Police face backlash over Kenya college attack
GARISSA, Kenya -- A leading Kenyan newspaper reports that police waited for seven hours before sending a special tactical unit into Garissa college to fight the extremist gunmen who killed 148 people on Thursday.
Kenya's Daily Nation newspaper said Sunday that when the specially-trained police unit finally went into the college campus it took them only 30 minutes to kill the four al-Shabaab gunmen and stop the siege.
The newspaper's front page article questioned why the Interior Minister and police chief were flown to Garissa from Nairobi before the tactical team.
CBS News correspondent Debora Patta reported that Kenyan security forces were posted outside many churches in the country as Easter Sunday services commenced, but the additional security came too late for the families grieving the loss of their loved ones in the Garissa attack.

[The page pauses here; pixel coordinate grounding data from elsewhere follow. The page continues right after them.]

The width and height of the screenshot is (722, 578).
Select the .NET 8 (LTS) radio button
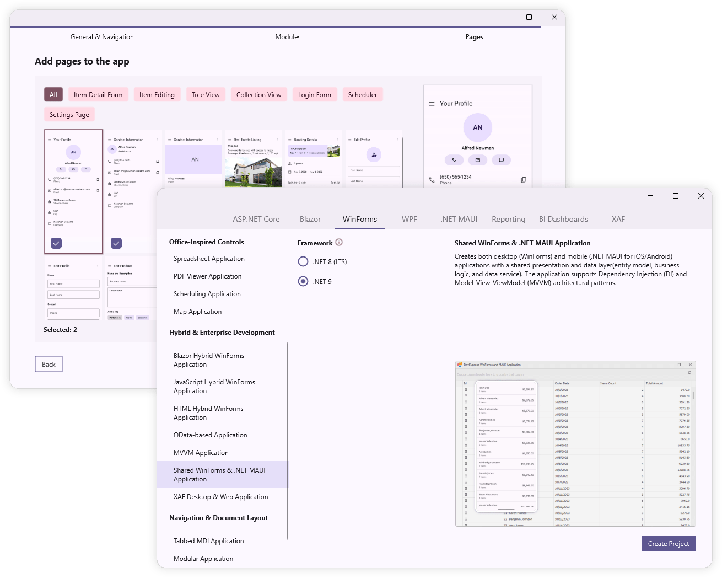point(303,261)
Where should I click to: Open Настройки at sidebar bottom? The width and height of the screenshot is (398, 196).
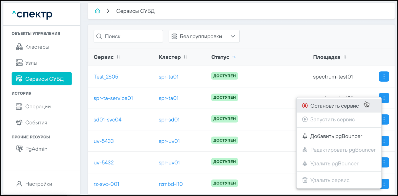[38, 184]
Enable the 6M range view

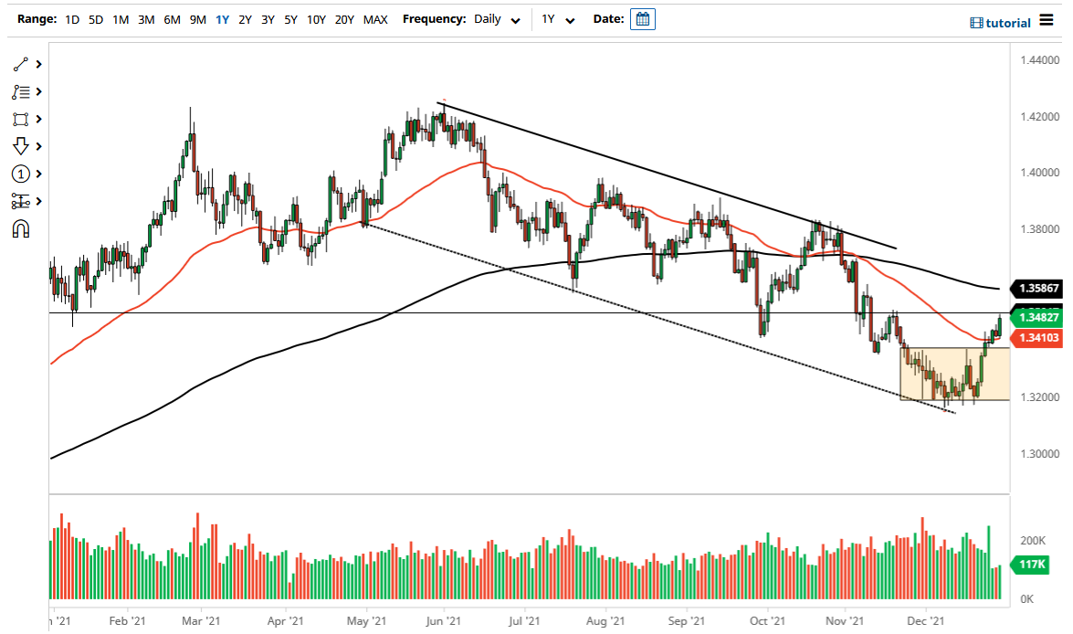pos(170,18)
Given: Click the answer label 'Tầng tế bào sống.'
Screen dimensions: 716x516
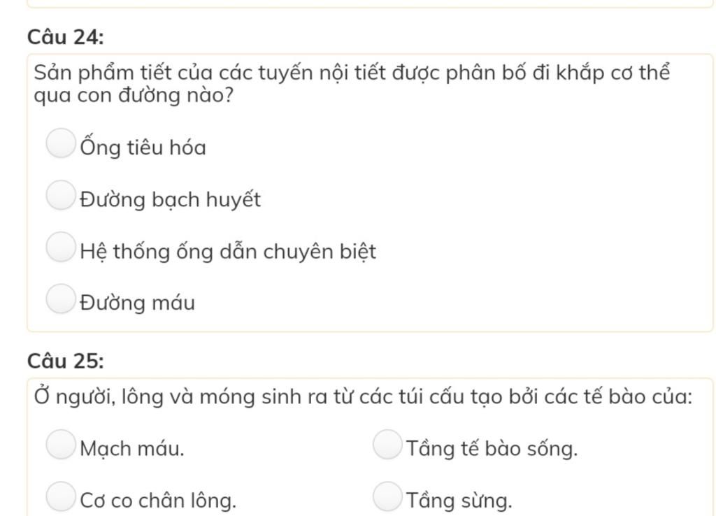Looking at the screenshot, I should [492, 447].

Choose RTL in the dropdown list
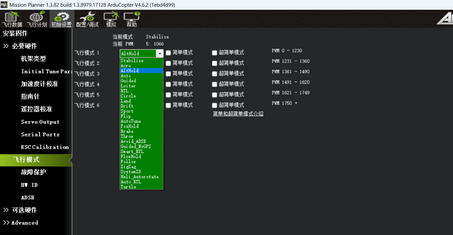125,91
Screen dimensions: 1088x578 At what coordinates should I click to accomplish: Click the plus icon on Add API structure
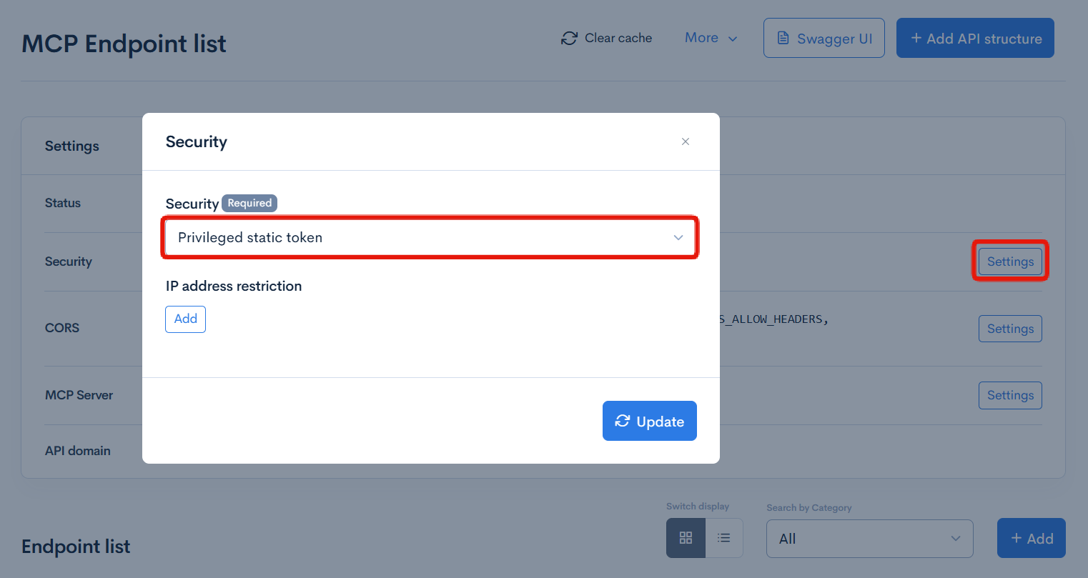916,39
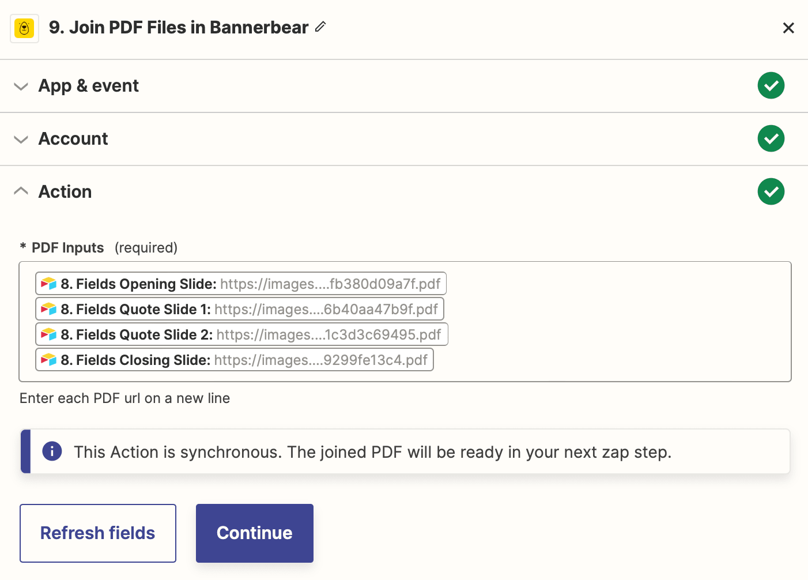The width and height of the screenshot is (808, 580).
Task: Click the Airtable icon on Quote Slide 1
Action: 49,308
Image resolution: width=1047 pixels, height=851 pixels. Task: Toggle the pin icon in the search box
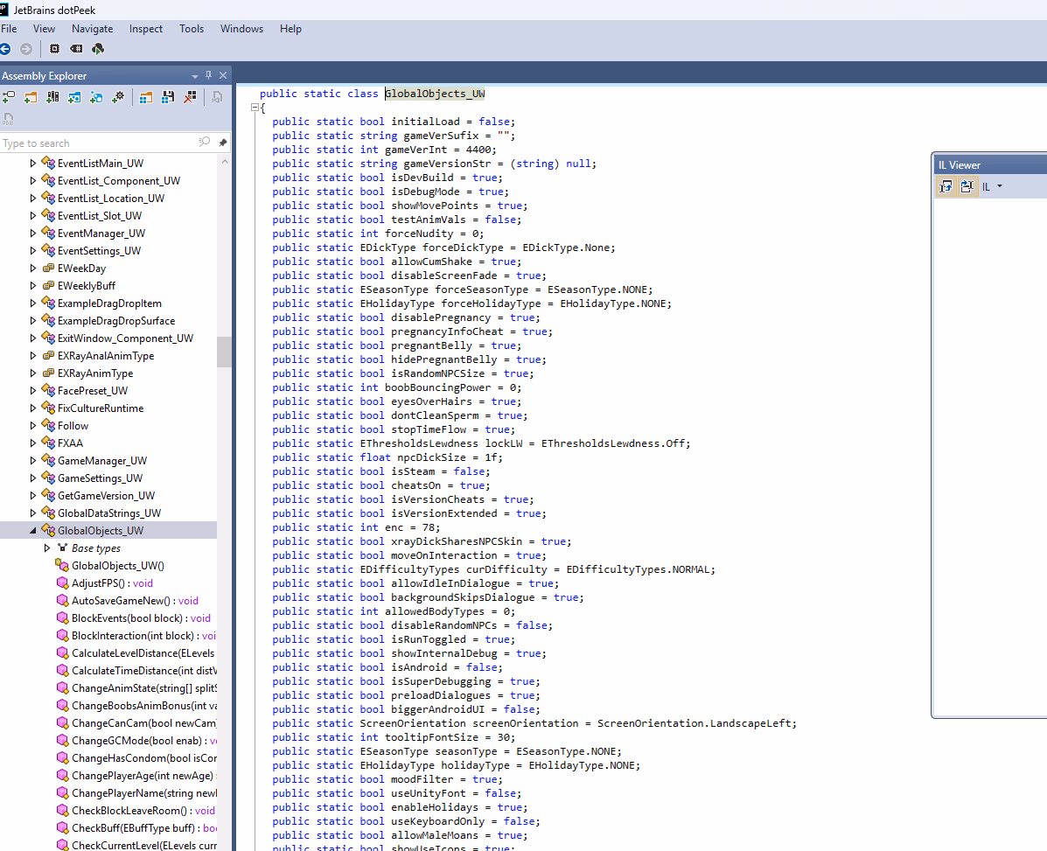click(223, 143)
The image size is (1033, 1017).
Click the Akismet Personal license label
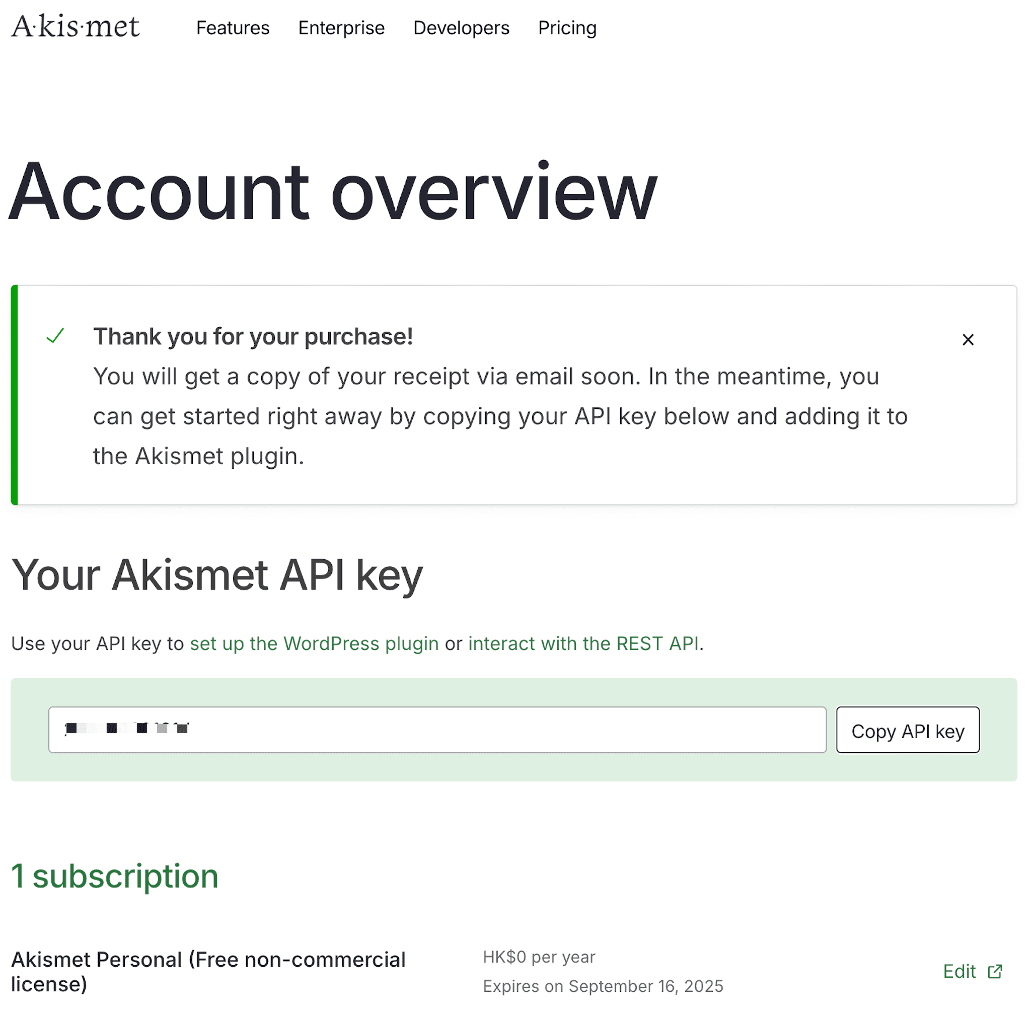[x=209, y=972]
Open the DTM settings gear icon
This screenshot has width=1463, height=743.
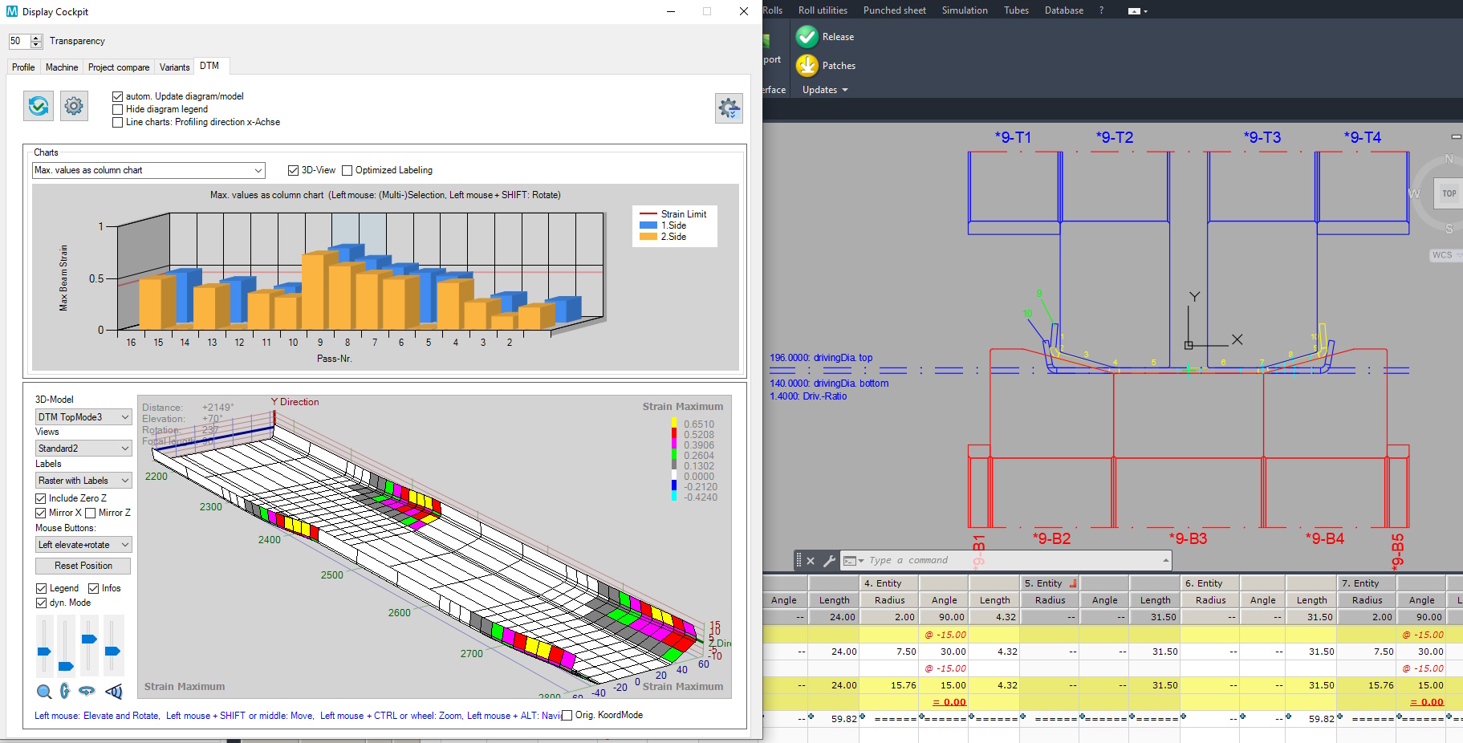(x=74, y=106)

Dozens of parents filed through the Chiromo mortuary in Nairobi on Saturday to identify their slain sons and daughters, whose bodies were brought to the capital after the attack. For many of them, Patta said grief was turning to anger over the response.
"Somebody in the government failed," one woman who lost her nephew in the attack told Patta. "The people in charge of security should be able to tell us as parents what went wrong."
Kenyan Foreign Affairs Minister Amina Mohamed told Patta she was angry over the attack, but would not say which government agencies or officials should be held responsible for the slow response, if any.
"We need some understanding. We need some sensitivity," she said. "So you allow us to hurt, you allow us to mourn, let's bury our dead, let's treat our injured. This discussion can be for another day."
Earlier Sunday, the son of a Kenyan government official has been identified as one of the gunmen who attacked the college, authorities said Sunday.
Abdirahim Mohammed Abdullahi, one of the Islamic extremists who attacked Garissa University College, was the son of a government chief in Mandera County, Interior Ministry spokesman Mwenda Njoka told The Associated Press.
The chief had reported his son missing last year and said he feared that he had gone to Somalia, said Njoka. All four attackers were killed by Kenyan security forces on Thursday, said police.
Abdullahi graduated from the University of Nairobi with a law degree in 2013 and was viewed as a "brilliant upcoming lawyer," according to someone who knew him. It is not clear where he worked before he disappeared last year, Njoka said.